Menakar Nilai Divestasi Saham Freeport dan Gotong Royong Bangsa Indonesia
Oleh; Ahmad M Ali
Rakyat Indonesia patut berbangga, tanpa tekanan diplomasi hard power, melainkan perundingan soft power diplomasi,
Pemerintah Indonesia di bawah kepemimpinan Presiden Joko Widodo
akhirnya berhasil ‘menjinakan’ Freeport Mcc Moran, lewat kesepakatan
divestasi saham Freeport Indonesia sebesar 51 persen. Peristiwa
bersejarah ini amat penting karena divestasi saham menjadi bagian dari
tiga kesepakatan yang dicapai, dalam perundingan antara pemerintah dan
Freeport sejak Februari 2017 lalu. Selain rela melepas kepemilikan saham
51 persen, Freeport Indonesia harus membangun smelter dan pemurnian dan
jaga penerimaan negara dalam konteks Izin Usaha Pertambangan Khusus
(IUPK) harus lebih baik dari masa kontrak karya (KK).

----

▶ [Soal A]
Menurut artikel tentang divestasi saham Freeport, mengapa peristiwa divestasi itu disebut amat penting?
Artikel tentang divestasi saham Freeport dan catatan berikutnya adalah bahan yang tidak saling berkaitan.

▶ [Catatan]
----

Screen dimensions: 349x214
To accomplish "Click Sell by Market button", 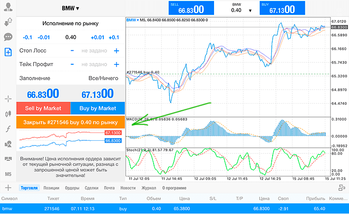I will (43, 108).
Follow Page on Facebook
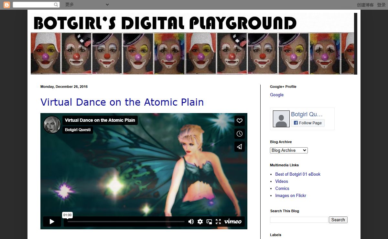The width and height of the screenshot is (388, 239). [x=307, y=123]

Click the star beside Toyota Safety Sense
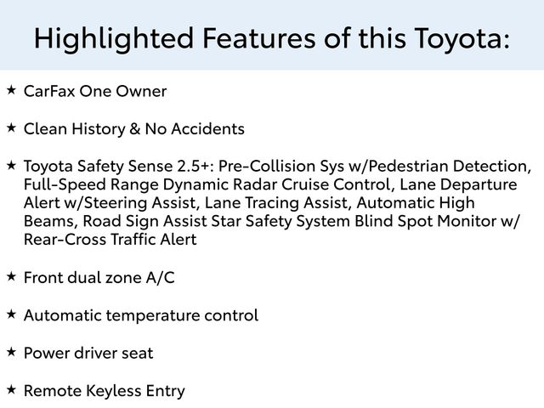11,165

----

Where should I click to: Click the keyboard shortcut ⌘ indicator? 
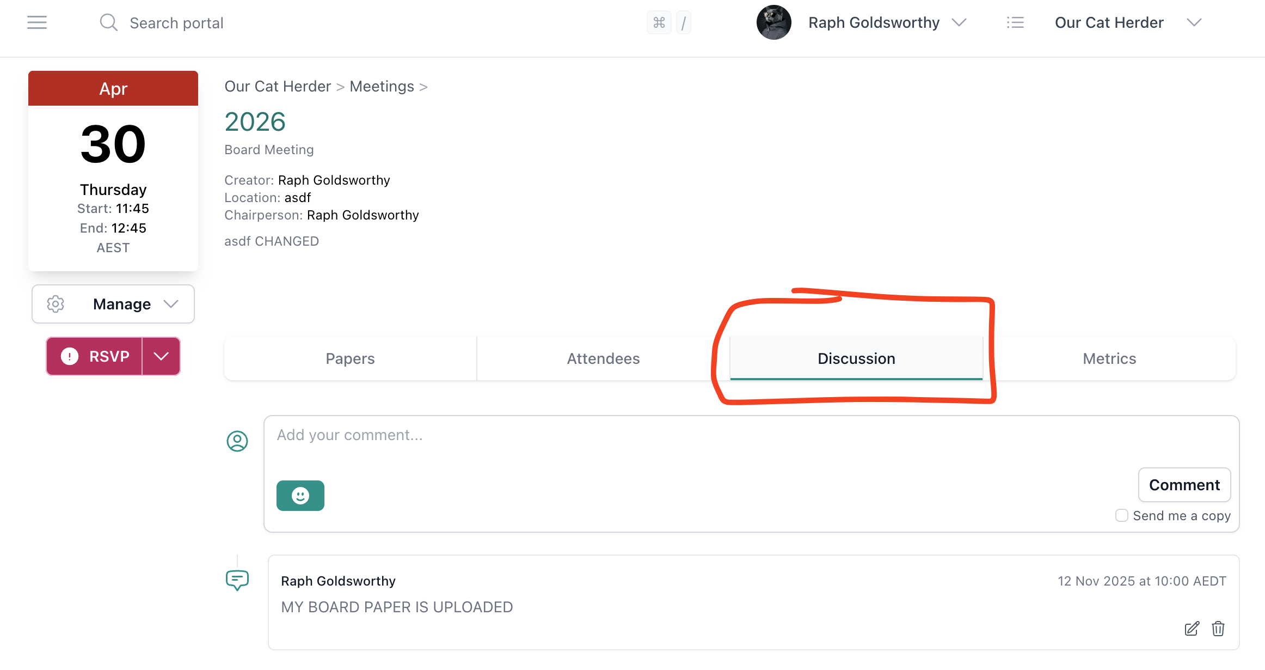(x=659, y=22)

----

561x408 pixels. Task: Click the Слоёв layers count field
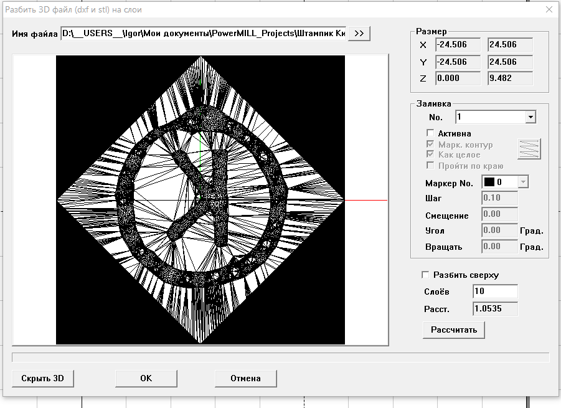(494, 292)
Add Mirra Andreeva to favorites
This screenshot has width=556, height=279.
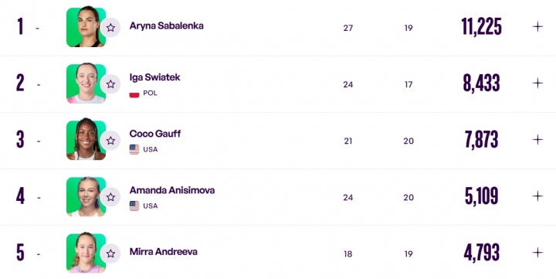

----

▶ [Soal B]
Perbarui catatan mulai dari baris yang memuat "Where should I" sampai baris yang memuat "(x=659, y=22)" dengan mengganti "keyboard shortcut" menjadi "hotkey", tanpa mengubah bagian lain. Tulis ulang hanya baris-baris itu dan jangan sertakan gambarnya.

▶ [Jawaban Benar A]
Peristiwa itu amat penting karena divestasi saham menjadi bagian dari tiga kesepakatan yang dicapai dalam perundingan antara pemerintah dan Freeport sejak Februari 2017.

▶ [Jawaban Benar B]
Where should I click to: Click the hotkey ⌘ indicator? 
(x=659, y=22)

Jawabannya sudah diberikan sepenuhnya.